Des nouveaux leaders non connus par l’APAD ont vu le jour et sont reconnus par les jeunes. Par ailleurs, le transfert de responsabilité de l’APAD vers les territoires a commencé, puisqu’en 2018 les jeunes ont réalisé toutes leurs activités par eux-mêmes sans la présence de l’équipe de l’APAD et les visites de fraternités et solidarités se sont déclenchées entre les jeunes sans la demande de l’APAD. Le programme a même réussi à relancer le mouvement associatif sur certains territoires. Des jeunes qui ne se rencontraient pas auparavant ont réfléchi et porté ensemble des actions.
A Kélo en juin 2019, c’est la plateforme de jeunes qui a organisé une journée de dialogue et de fraternité qui a rassemblé l’ensemble des acteurs de la vie sociale urbaine et rurale (partis politiques, religieux, agriculteurs, éleveurs, représentants de l’Etat, jeunes, femmes…) pour faire un état des lieux partagé et définir des stratégies pour résoudre les conflits qui traversent en permanence leur territoire. C’est cette plateforme de jeune qui va animer la suite de ce processus de fraternité et de paix.

Témoignage de Mariam Doungous, Secrétaire Général de l’association des filles pour la lutte contre la violence faite aux femmes à Melfi

« Ce programme donne l’opportunité aux jeunes de réfléchir et d’initier des actions conformément aux réalités locales contrairement aux ONG qui travaillent à Melfi dans le domaine humanitaire où tout est défini à Ndjamena avec un système mécanique « prévus et réalisés ». Avec l’APAD, nous nous sentons comme des acteurs de changement, puisque nous avons réalisé nos activités sans que l’APAD nous propose des thèmes. Nous pouvons mieux grandir avec l’APAD. »

Pourquoi la fondation soutient ce projet ?
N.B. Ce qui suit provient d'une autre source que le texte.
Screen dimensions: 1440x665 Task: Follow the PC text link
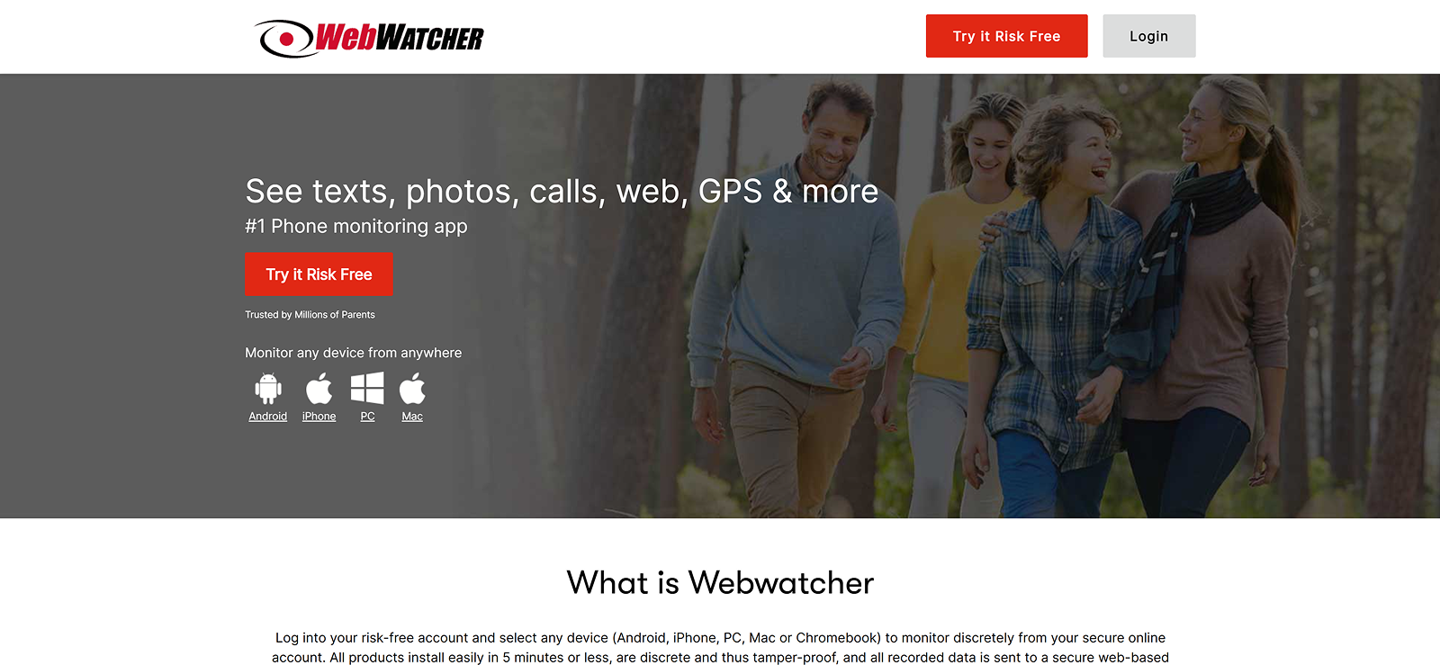click(x=367, y=417)
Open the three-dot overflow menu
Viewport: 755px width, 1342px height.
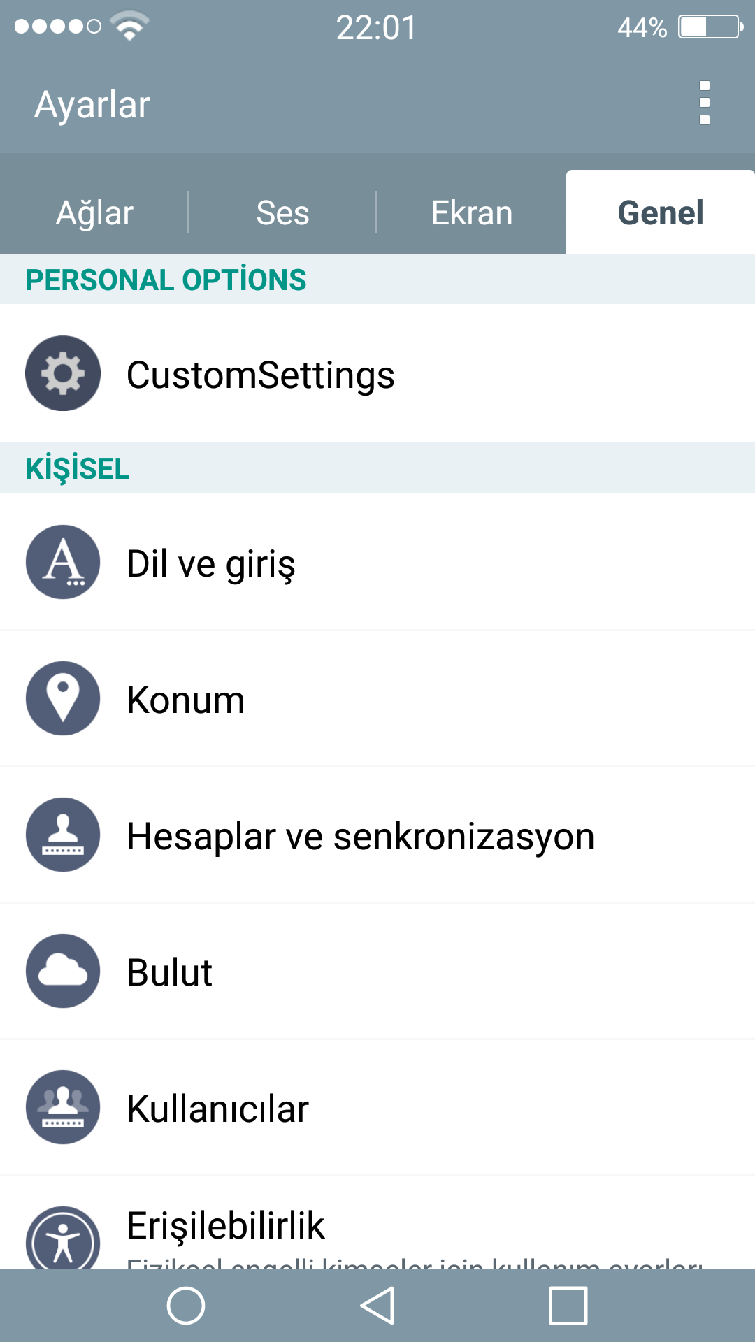click(x=705, y=103)
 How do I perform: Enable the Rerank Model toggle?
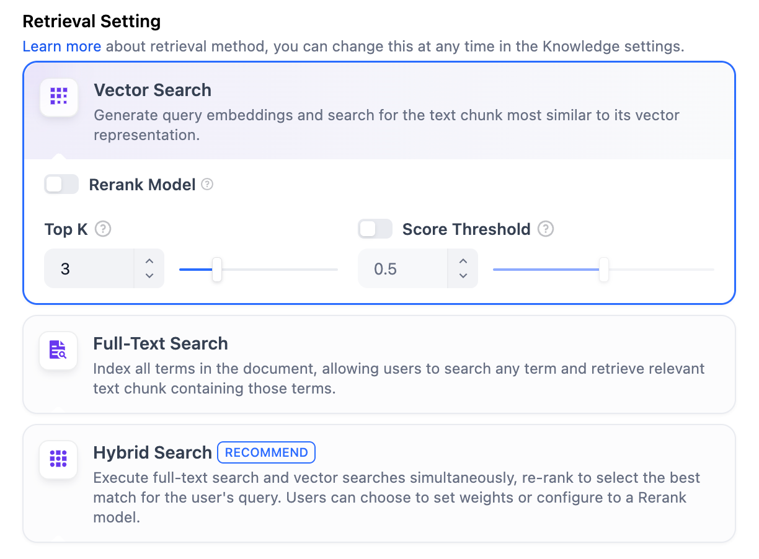pos(61,185)
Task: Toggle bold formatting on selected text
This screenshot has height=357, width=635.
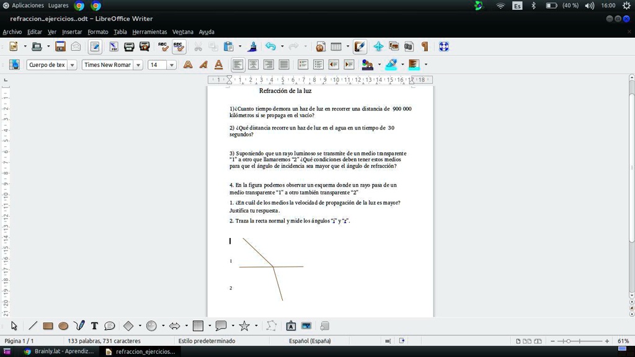Action: 188,64
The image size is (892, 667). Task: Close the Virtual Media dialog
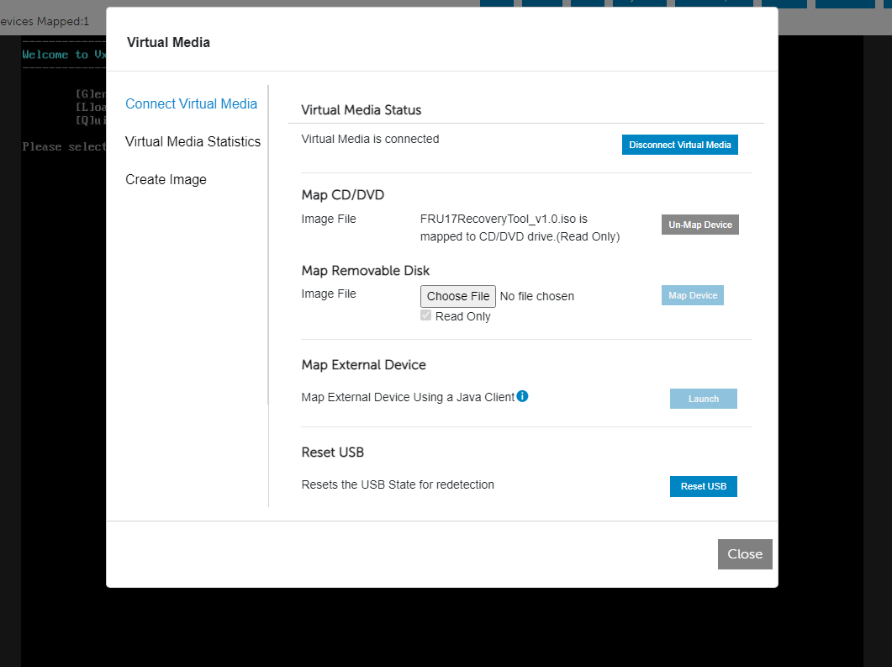[x=744, y=553]
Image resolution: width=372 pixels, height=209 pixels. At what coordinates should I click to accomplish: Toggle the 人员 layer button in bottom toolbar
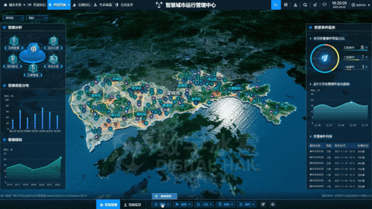(x=204, y=204)
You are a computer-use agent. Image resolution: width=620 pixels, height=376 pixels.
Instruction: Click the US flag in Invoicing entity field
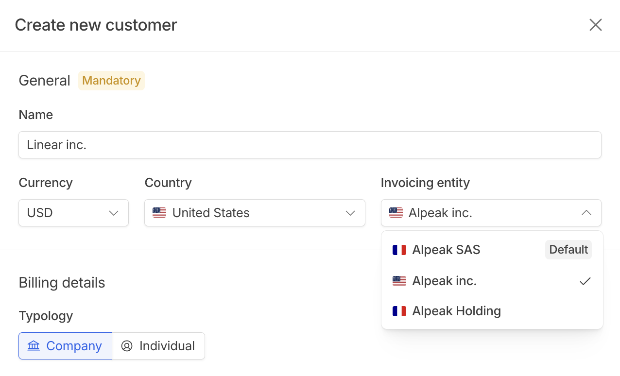(x=396, y=213)
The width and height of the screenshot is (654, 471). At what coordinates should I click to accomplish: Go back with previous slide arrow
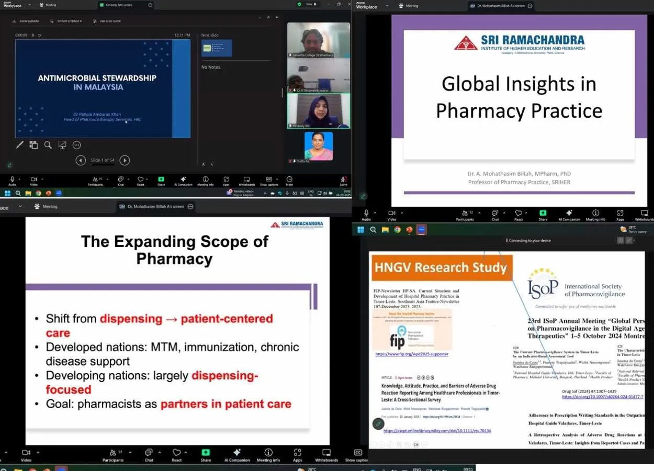point(81,161)
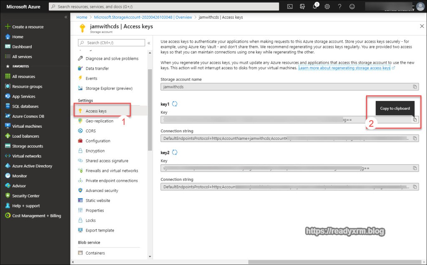Close the Access keys blade

coord(421,26)
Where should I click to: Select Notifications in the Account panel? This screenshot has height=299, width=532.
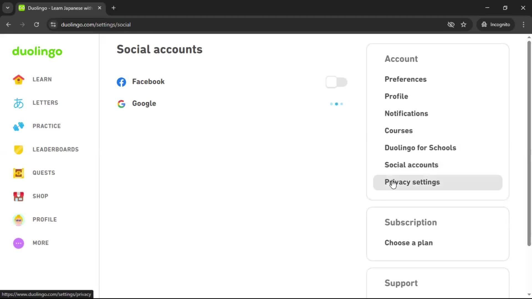click(x=406, y=114)
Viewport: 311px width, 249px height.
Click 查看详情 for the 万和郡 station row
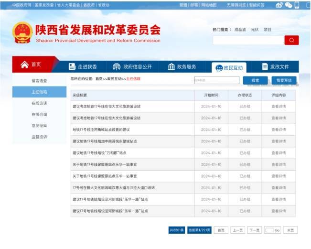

Ce projet développe une approche globale de la citoyenneté en mettant l’accent sur la jeunesse qui est probablement la mieux à même de réformer le pays et instiller des changements durables.
Contrairement aux approches traditionnelles au Tchad et dans d’autres pays, ce projet veut confier à des associations de jeunes un rôle moteur, grâce à la responsabilisation et la mise en pratique.
Ce projet prend également en compte les communautés marginalisées et particulièrement les jeunes ruraux désœuvrés (à risque) et les femmes souvent laissées de côté des interventions de développement.